• **Records supplied**:
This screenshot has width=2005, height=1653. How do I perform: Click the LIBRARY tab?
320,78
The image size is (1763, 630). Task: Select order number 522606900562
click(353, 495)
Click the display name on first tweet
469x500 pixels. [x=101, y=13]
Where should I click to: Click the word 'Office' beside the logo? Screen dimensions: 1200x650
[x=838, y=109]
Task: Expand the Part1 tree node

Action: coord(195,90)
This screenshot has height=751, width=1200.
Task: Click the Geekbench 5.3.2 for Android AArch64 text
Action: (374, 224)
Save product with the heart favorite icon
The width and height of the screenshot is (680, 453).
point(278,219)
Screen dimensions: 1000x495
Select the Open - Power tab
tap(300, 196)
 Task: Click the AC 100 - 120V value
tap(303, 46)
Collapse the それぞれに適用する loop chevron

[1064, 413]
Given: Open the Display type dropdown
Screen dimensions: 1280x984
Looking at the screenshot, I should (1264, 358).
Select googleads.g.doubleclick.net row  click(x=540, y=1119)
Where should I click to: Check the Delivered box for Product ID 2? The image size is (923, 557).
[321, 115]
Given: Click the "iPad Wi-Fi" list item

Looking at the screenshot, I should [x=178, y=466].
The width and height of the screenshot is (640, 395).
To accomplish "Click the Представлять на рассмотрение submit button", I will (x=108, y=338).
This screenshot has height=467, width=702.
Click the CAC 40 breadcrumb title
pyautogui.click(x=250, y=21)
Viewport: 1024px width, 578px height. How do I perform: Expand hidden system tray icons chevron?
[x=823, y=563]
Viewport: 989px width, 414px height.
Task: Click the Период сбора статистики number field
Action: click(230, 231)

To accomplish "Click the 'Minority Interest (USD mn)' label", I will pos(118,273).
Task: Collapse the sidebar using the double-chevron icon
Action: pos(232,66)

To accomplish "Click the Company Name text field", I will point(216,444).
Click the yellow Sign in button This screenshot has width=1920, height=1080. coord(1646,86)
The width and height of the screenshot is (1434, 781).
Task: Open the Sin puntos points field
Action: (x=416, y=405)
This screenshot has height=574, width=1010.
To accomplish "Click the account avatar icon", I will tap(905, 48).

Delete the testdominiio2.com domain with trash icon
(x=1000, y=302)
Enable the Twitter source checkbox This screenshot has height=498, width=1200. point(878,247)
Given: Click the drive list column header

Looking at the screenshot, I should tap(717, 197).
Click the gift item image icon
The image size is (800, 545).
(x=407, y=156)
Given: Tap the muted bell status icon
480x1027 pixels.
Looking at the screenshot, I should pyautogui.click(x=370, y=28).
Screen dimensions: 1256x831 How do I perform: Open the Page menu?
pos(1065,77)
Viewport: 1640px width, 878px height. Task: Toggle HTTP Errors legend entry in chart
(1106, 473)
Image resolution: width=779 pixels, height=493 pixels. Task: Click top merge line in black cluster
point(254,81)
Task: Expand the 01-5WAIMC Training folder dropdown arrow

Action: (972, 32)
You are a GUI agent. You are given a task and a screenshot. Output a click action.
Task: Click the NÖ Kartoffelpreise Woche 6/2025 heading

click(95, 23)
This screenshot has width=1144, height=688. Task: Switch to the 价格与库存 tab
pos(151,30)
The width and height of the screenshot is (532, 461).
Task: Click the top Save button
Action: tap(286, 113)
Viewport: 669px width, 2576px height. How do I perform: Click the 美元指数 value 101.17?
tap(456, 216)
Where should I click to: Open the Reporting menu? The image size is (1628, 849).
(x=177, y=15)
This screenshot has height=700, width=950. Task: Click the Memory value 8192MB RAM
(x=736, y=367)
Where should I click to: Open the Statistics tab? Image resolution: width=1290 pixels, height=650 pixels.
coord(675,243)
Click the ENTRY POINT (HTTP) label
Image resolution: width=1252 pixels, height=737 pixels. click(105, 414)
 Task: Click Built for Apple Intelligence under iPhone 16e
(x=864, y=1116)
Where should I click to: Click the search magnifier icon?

• **What is needed**:
An exact copy of the listing above is what is wanted.

• **Written answer**:
This screenshot has width=2005, height=1653. How do I perform: Click the LIBRARY tab?
320,78
The image size is (1763, 630). Task: Select order number 522606900562
click(353, 495)
Click the display name on first tweet
469x500 pixels. [x=101, y=13]
Where should I click to: Click the word 'Office' beside the logo? Screen dimensions: 1200x650
[x=838, y=109]
Task: Expand the Part1 tree node

Action: coord(195,90)
This screenshot has height=751, width=1200.
Task: Click the Geekbench 5.3.2 for Android AArch64 text
Action: (374, 224)
Save product with the heart favorite icon
The width and height of the screenshot is (680, 453).
point(278,219)
Screen dimensions: 1000x495
Select the Open - Power tab
tap(300, 196)
 Task: Click the AC 100 - 120V value
tap(303, 46)
Collapse the それぞれに適用する loop chevron

[1064, 413]
Given: Open the Display type dropdown
Screen dimensions: 1280x984
Looking at the screenshot, I should (1264, 358).
Select googleads.g.doubleclick.net row  click(x=540, y=1119)
Where should I click to: Check the Delivered box for Product ID 2? The image size is (923, 557).
[321, 115]
Given: Click the "iPad Wi-Fi" list item

Looking at the screenshot, I should [x=178, y=466].
The width and height of the screenshot is (640, 395).
To accomplish "Click the Представлять на рассмотрение submit button", I will (x=108, y=338).
This screenshot has height=467, width=702.
Click the CAC 40 breadcrumb title
pyautogui.click(x=250, y=21)
Viewport: 1024px width, 578px height. How do I perform: Expand hidden system tray icons chevron?
[x=823, y=563]
Viewport: 989px width, 414px height.
Task: Click the Период сбора статистики number field
Action: click(230, 231)

To accomplish "Click the 'Minority Interest (USD mn)' label", I will pos(118,273).
Task: Collapse the sidebar using the double-chevron icon
Action: pos(232,66)

To accomplish "Click the Company Name text field", I will point(216,444).
Click the yellow Sign in button This screenshot has width=1920, height=1080. coord(1646,86)
The width and height of the screenshot is (1434, 781).
Task: Open the Sin puntos points field
Action: (x=416, y=405)
This screenshot has height=574, width=1010.
To accomplish "Click the account avatar icon", I will tap(905, 48).

Delete the testdominiio2.com domain with trash icon
(x=1000, y=302)
Enable the Twitter source checkbox This screenshot has height=498, width=1200. point(878,247)
Given: Click the drive list column header

Looking at the screenshot, I should tap(717, 197).
Click the gift item image icon
The image size is (800, 545).
(x=407, y=156)
Given: Tap the muted bell status icon
480x1027 pixels.
Looking at the screenshot, I should pyautogui.click(x=370, y=28).
Screen dimensions: 1256x831 How do I perform: Open the Page menu?
pos(1065,77)
Viewport: 1640px width, 878px height. Task: Toggle HTTP Errors legend entry in chart
(1106, 473)
Image resolution: width=779 pixels, height=493 pixels. Task: Click top merge line in black cluster
point(254,81)
Task: Expand the 01-5WAIMC Training folder dropdown arrow

Action: (972, 32)
You are a GUI agent. You are given a task and a screenshot. Output a click action.
Task: Click the NÖ Kartoffelpreise Woche 6/2025 heading

click(95, 23)
This screenshot has width=1144, height=688. Task: Switch to the 价格与库存 tab
pos(151,30)
The width and height of the screenshot is (532, 461).
Task: Click the top Save button
Action: tap(286, 113)
Viewport: 669px width, 2576px height. How do I perform: Click the 美元指数 value 101.17?
tap(456, 216)
Where should I click to: Open the Reporting menu? The image size is (1628, 849).
(x=177, y=15)
This screenshot has height=700, width=950. Task: Click the Memory value 8192MB RAM
(x=736, y=367)
Where should I click to: Open the Statistics tab? Image resolution: width=1290 pixels, height=650 pixels.
coord(675,243)
Click the ENTRY POINT (HTTP) label
Image resolution: width=1252 pixels, height=737 pixels. click(105, 414)
 Task: Click Built for Apple Intelligence under iPhone 16e
(x=864, y=1116)
Where should I click to: Click the search magnifier icon?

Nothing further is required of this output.